Song Leftovers of the Warship inscribed on stone

Song <em>Leftovers of the Warship</em> inscribed on stone

On June 15, at Sobe in Yomitan, Tsuyako Shimabukuro, daughter of the writer of Kanpo nu Kwe-nukusaa, traced her fingers across her father's name on the stone monument.


June 22, 2013 Ryukyu Shimpo

The monument featuring an Okinawa folk song Kanpo nu Kwe-nukusaa (Leftovers of the Warship) has been completed in Sobe in Yomitan. This well-known Okinawan folk song, written by Koubin Higa describes the feelings of people who survived the war.

The songwriter’s four daughters, who set up the Okinawan folk music group Deigo Musume, took part in the unveiling ceremony held on June 23.

Tsuyako Shimabukuro, Higa’s oldest daughter, said, “My father did not die in the war so his name is not on the Cornerstone of Peace memorial in Itoman. This is our father’s peace memorial.” She traced her fingers across her father’s name inscribed on the stone.

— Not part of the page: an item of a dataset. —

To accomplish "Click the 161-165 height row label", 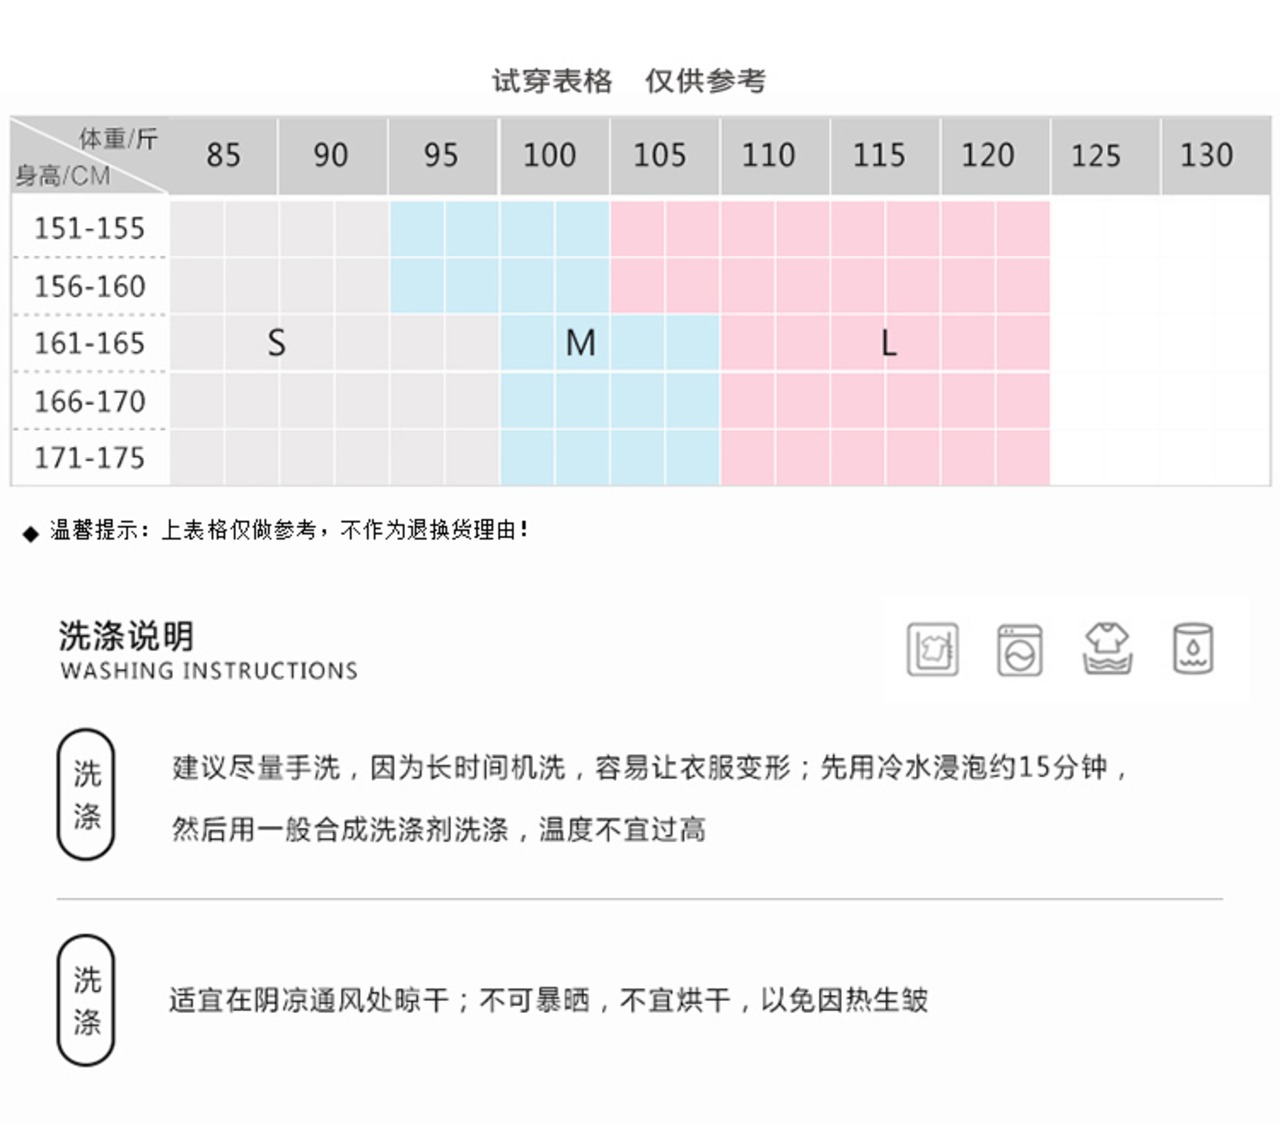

The song entitled Kanpo nu Kwe-nukusaa refers to the surviving Okinawan people being the scraps left over after the naval bombardment had eaten up their parents, families, houses and almost everything else on the islands.

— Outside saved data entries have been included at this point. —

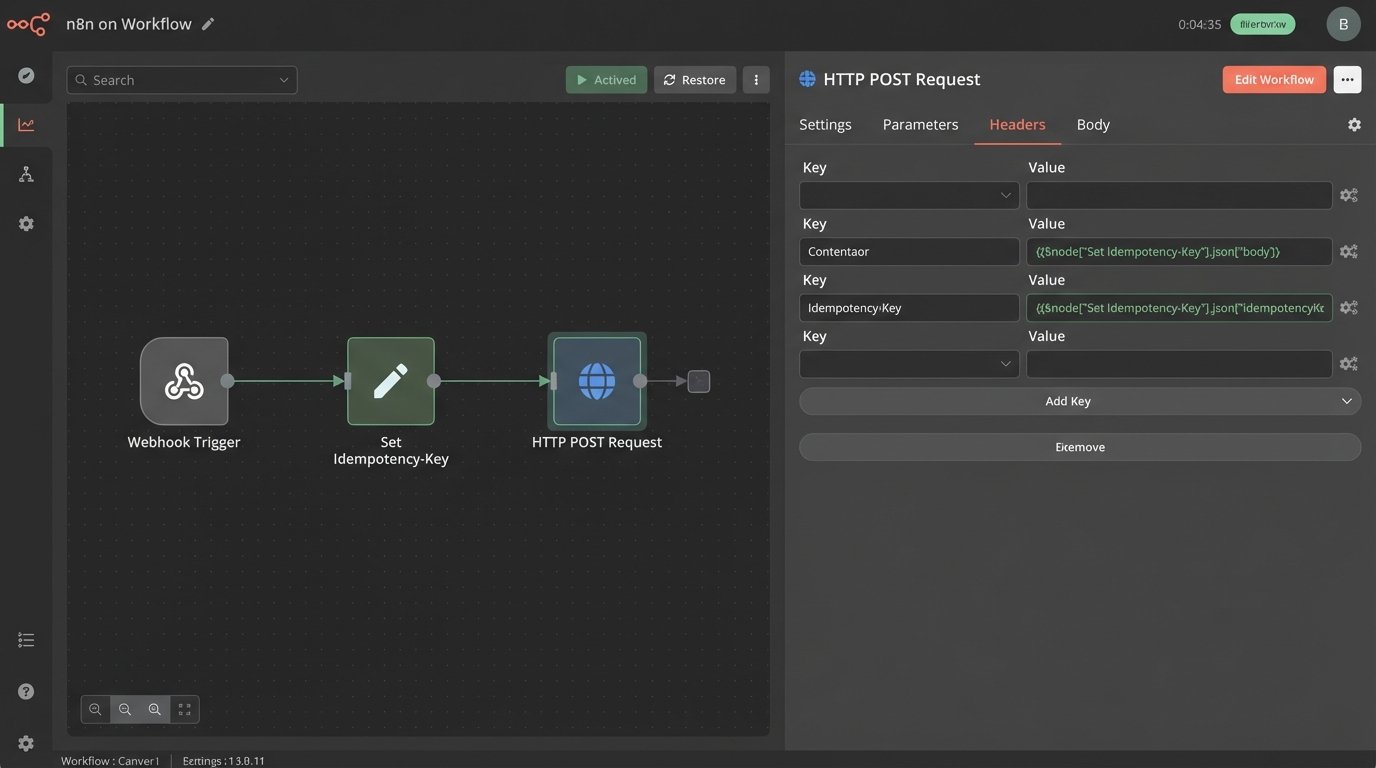Open the help question mark icon

[26, 691]
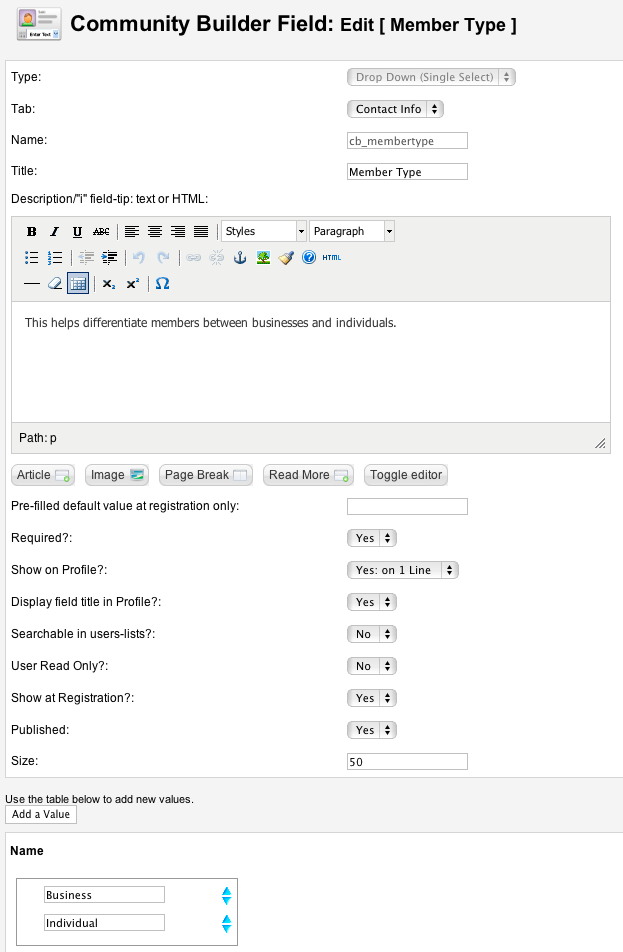The width and height of the screenshot is (623, 952).
Task: Open the Paragraph format dropdown
Action: tap(352, 232)
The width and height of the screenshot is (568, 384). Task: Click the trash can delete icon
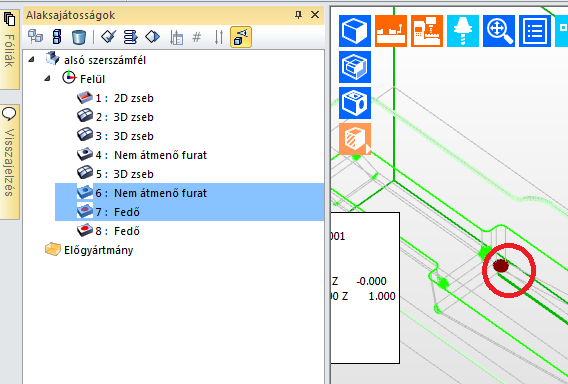pos(79,37)
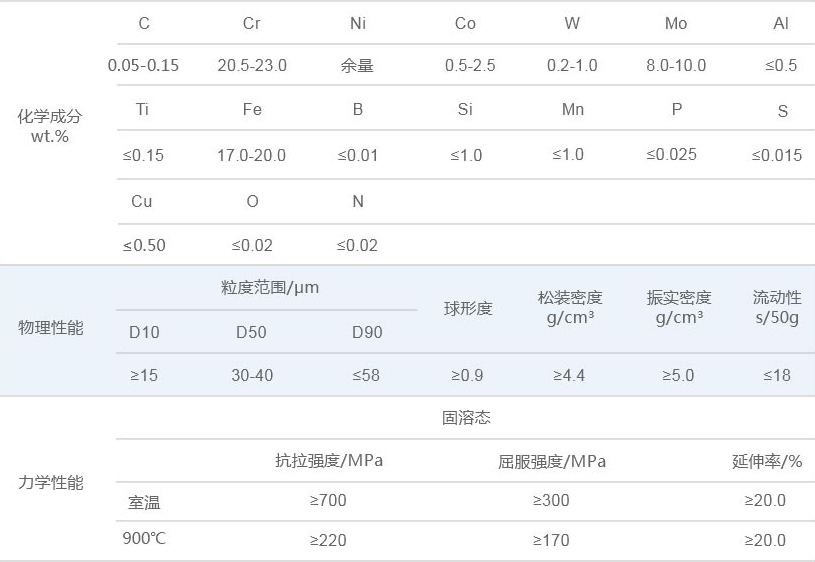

In its light and easy rhythm, which includes some light-hearted lyrics, it tells of the sadness in the hearts of the people who lost family during the war and their wishes for peace. The song has aroused feelings of sympathy from many people. Higa lost six family members during the Battle of the Okinawa. He and his wife were killed in the car accident in 1973 when an American soldier driving under the influence of alcohol smashed into their car at Oyama in Ginowan. This year marks the 40th anniversary of their death. If he were still alive now, Higa would have celebrated the Kajimaya ceremony to mark the age of 97.

Chizuko Fukuhara, the songwriter’s third daughter, still remembers her father singing the song in the middle of the night as he played the sanshin. She said tearfully, “I want to thank everyone who helped to set up this monument. My father was a humble and self-effacing man, but I think that he would be happy.”
Geno Ikehara, the leader of the group that erected the monument, said, “Each one of us has a similar story to that of Kanpo nu Kwe-nukusaa. I want people to pass down this song to their children and grandchildren.”